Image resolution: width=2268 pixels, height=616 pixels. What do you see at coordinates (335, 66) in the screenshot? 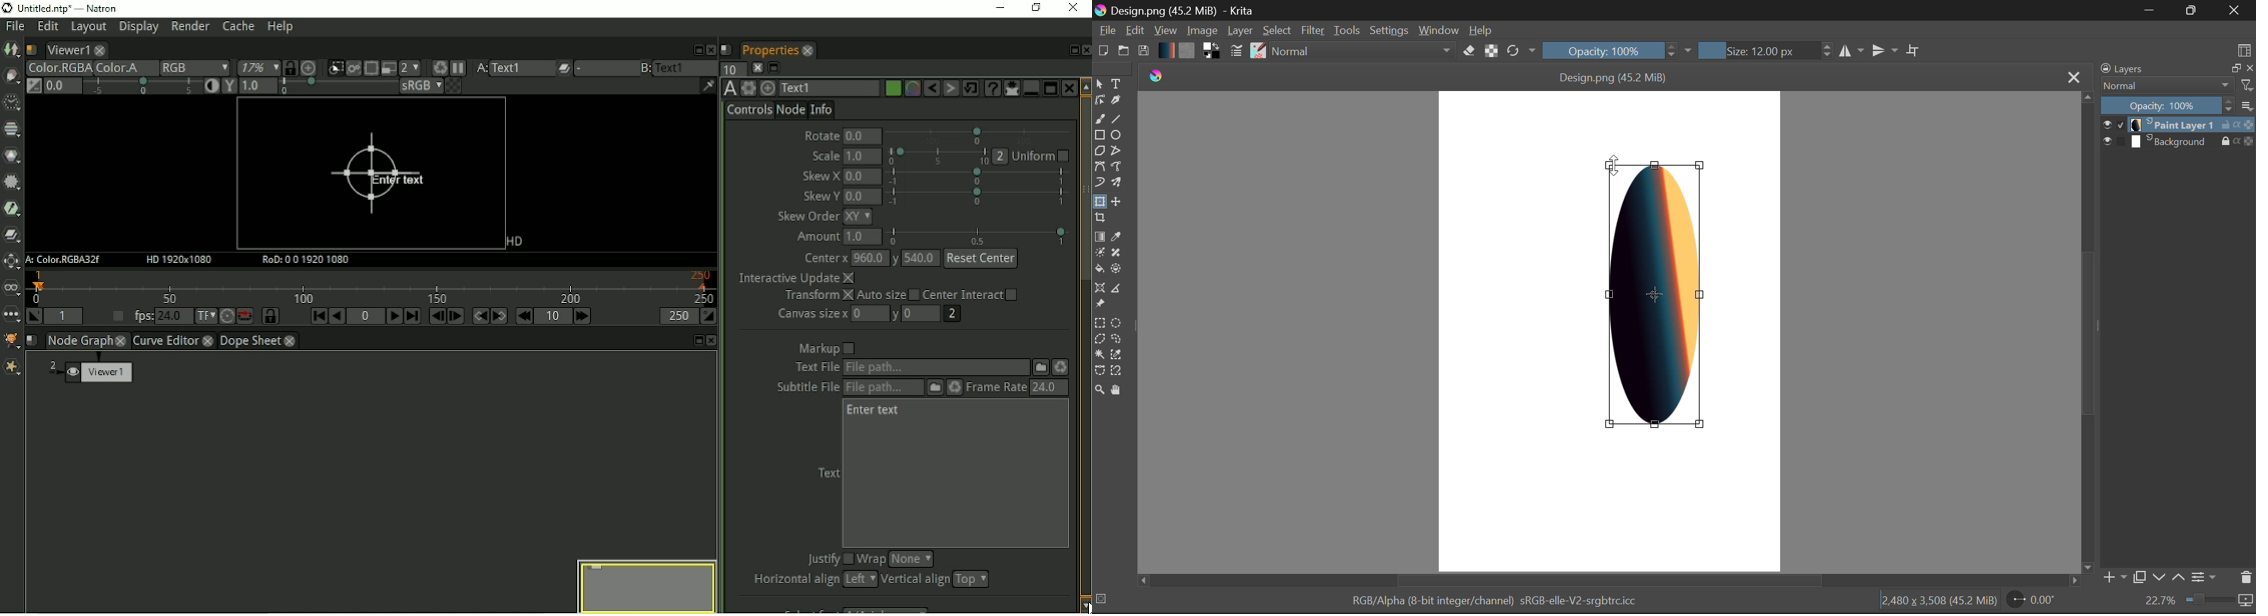
I see `Clips the portion of image` at bounding box center [335, 66].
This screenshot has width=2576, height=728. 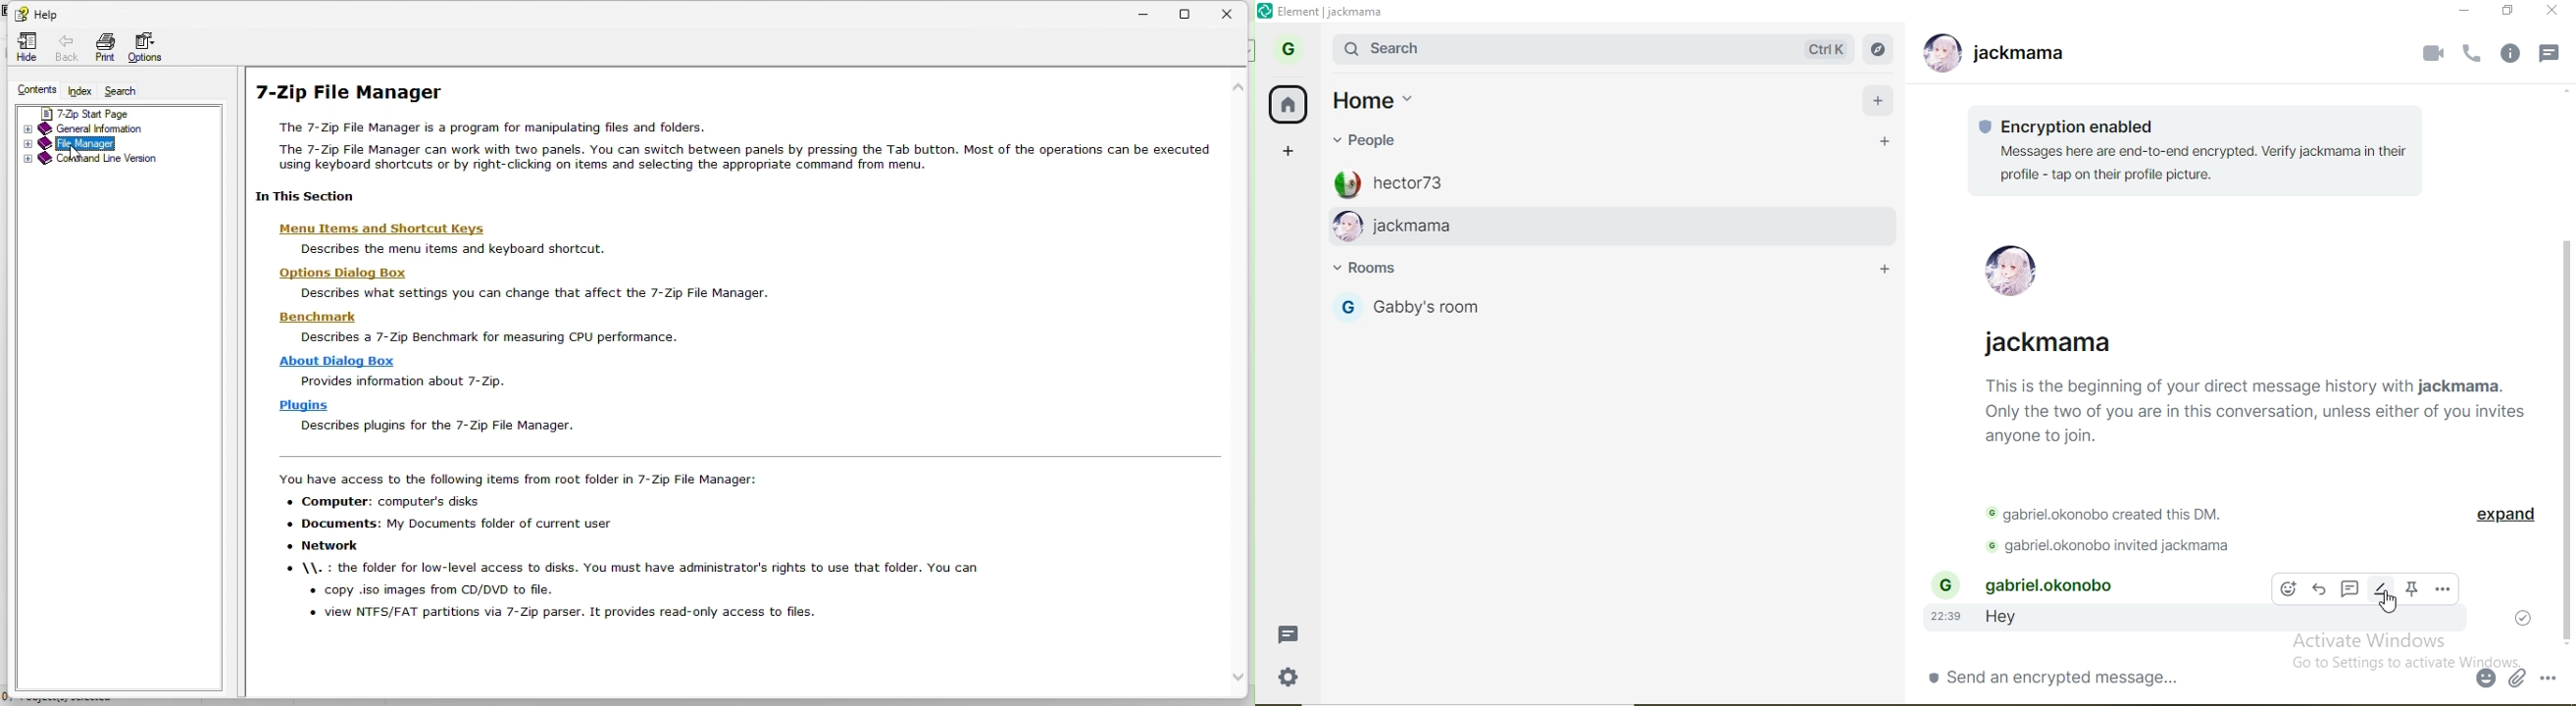 I want to click on profile image, so click(x=1942, y=50).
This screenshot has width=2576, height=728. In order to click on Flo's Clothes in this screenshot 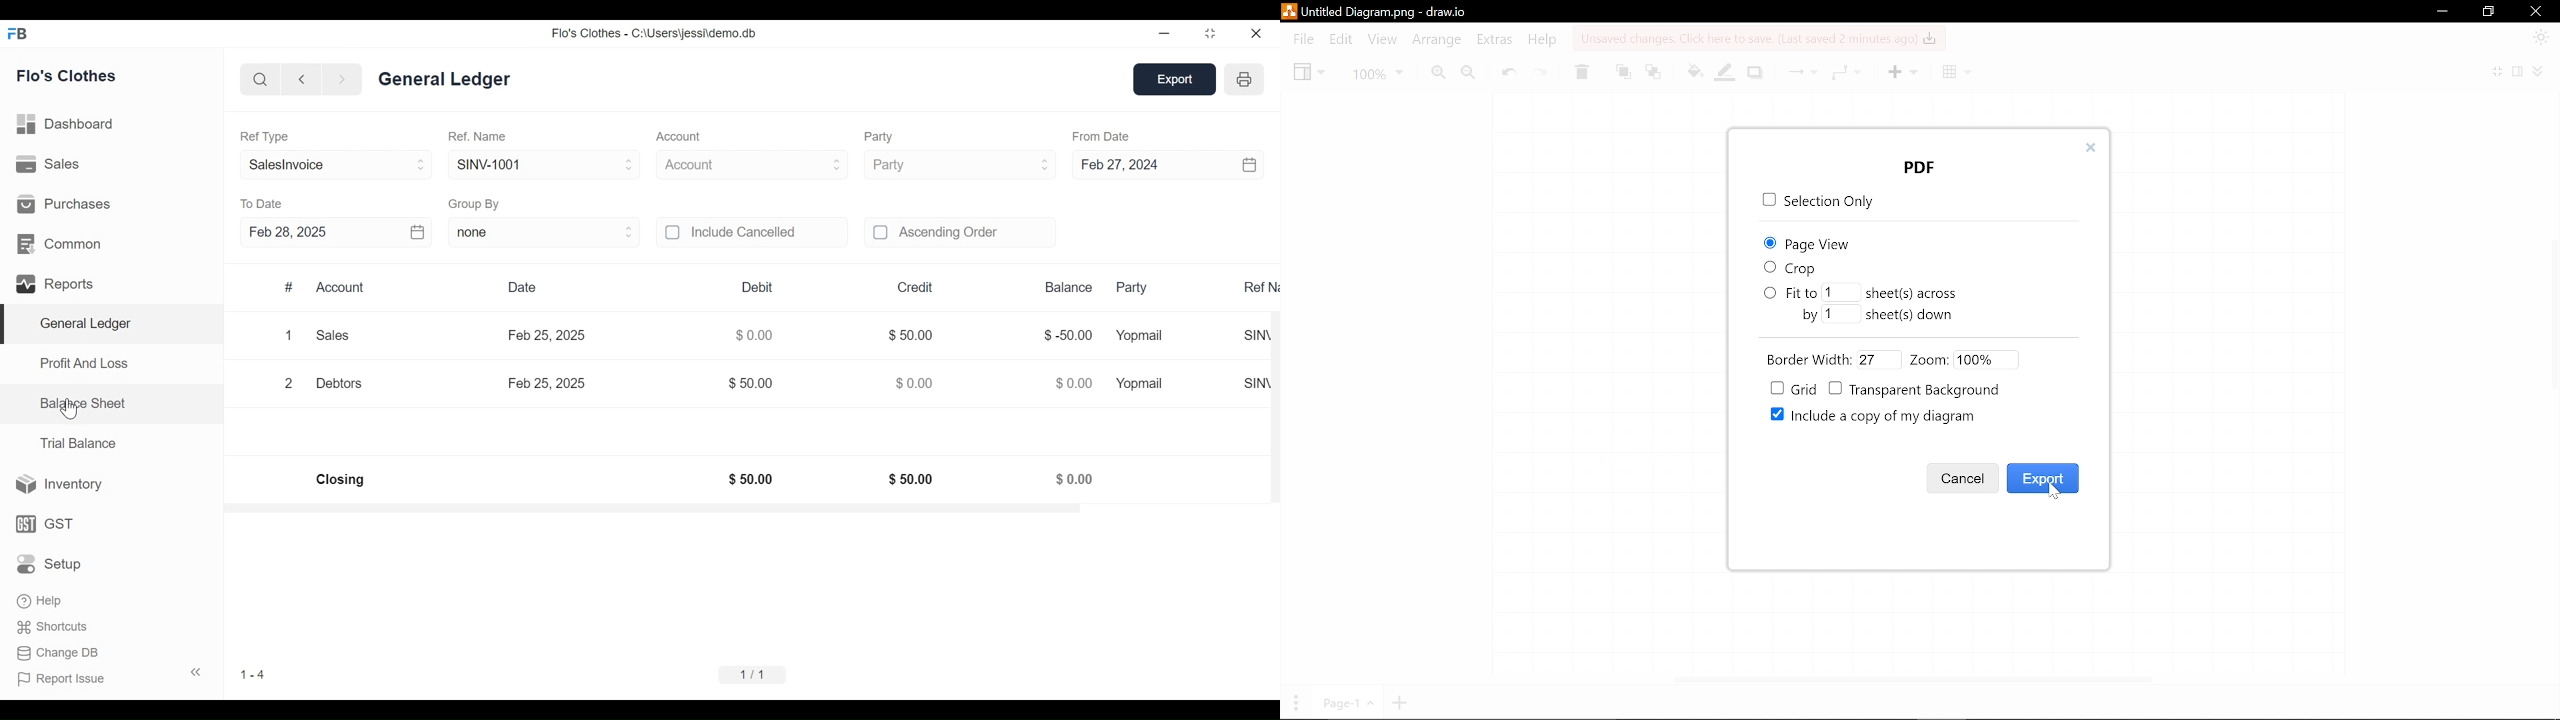, I will do `click(68, 77)`.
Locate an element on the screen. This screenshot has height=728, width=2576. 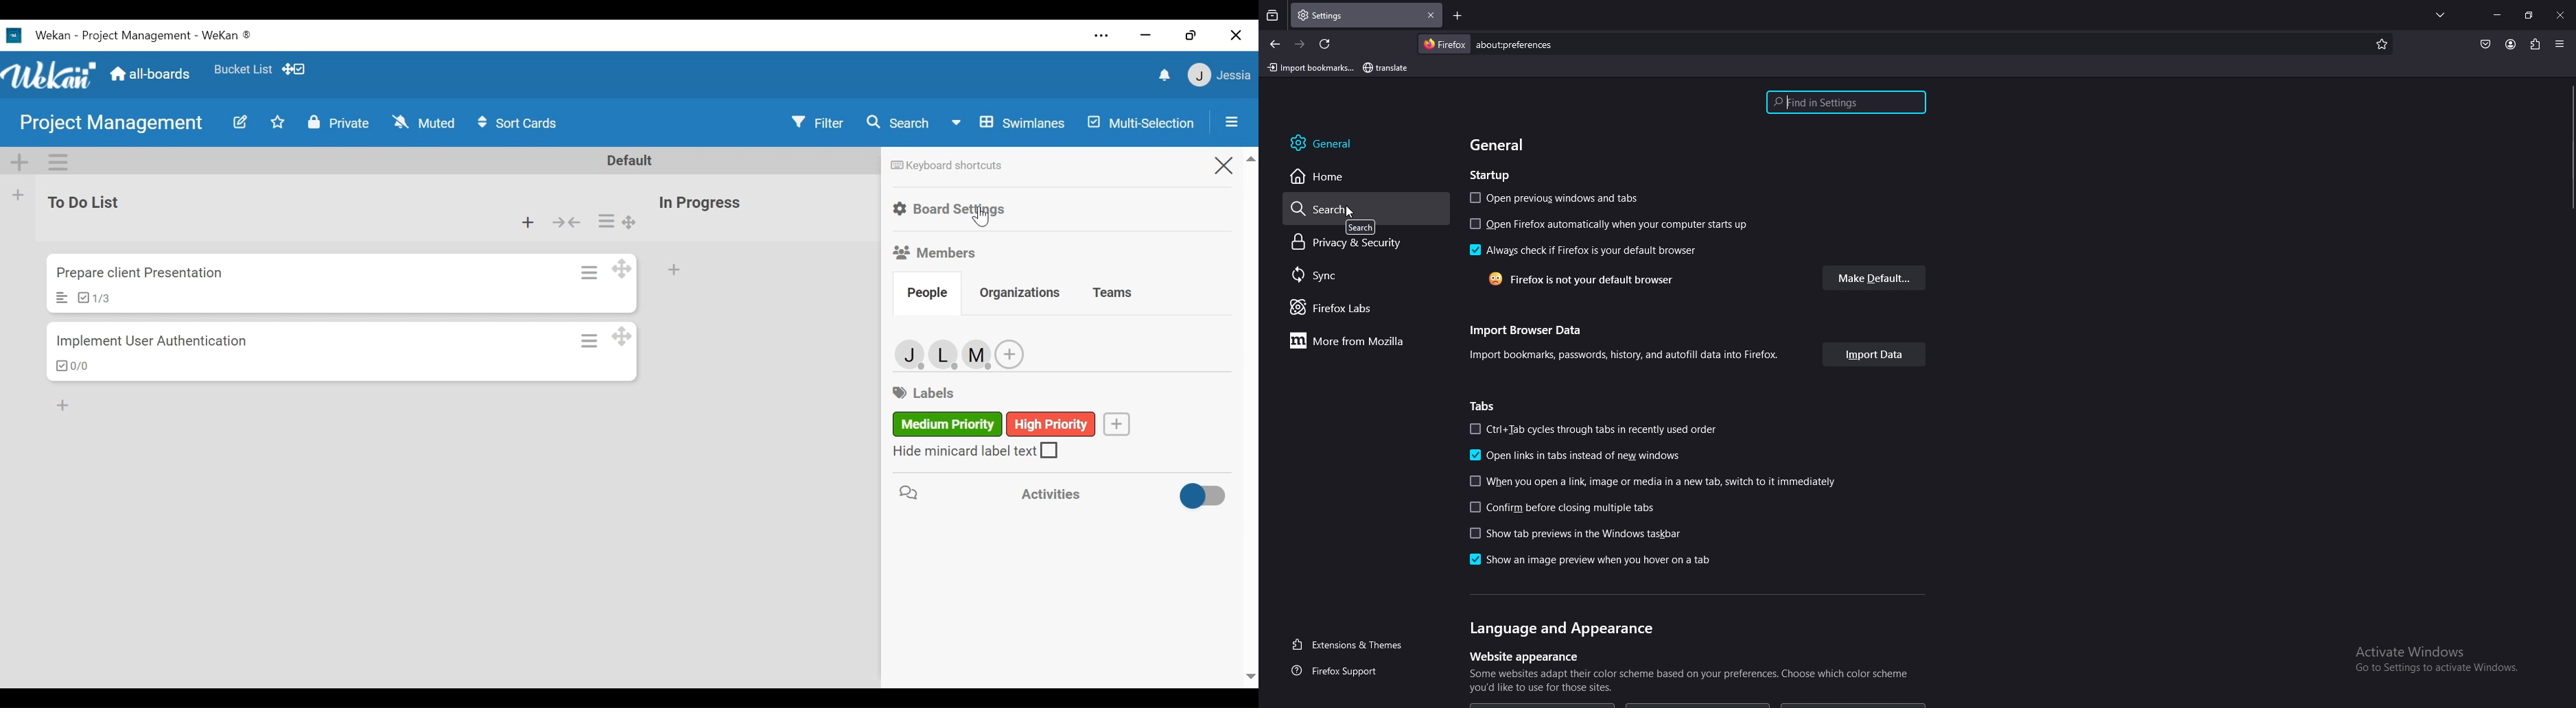
List Name is located at coordinates (702, 203).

YOUR TASK. Render the data from the line containing "Locate an element" through the end of the data, inclusive, as a JSON list of strings with one string per line and no blank lines. Leave the pictures out.

SOLVED EXERCISE.
[
  "Locate an element on the screen. This screenshot has height=728, width=2576. ",
  "List Name is located at coordinates (702, 203)."
]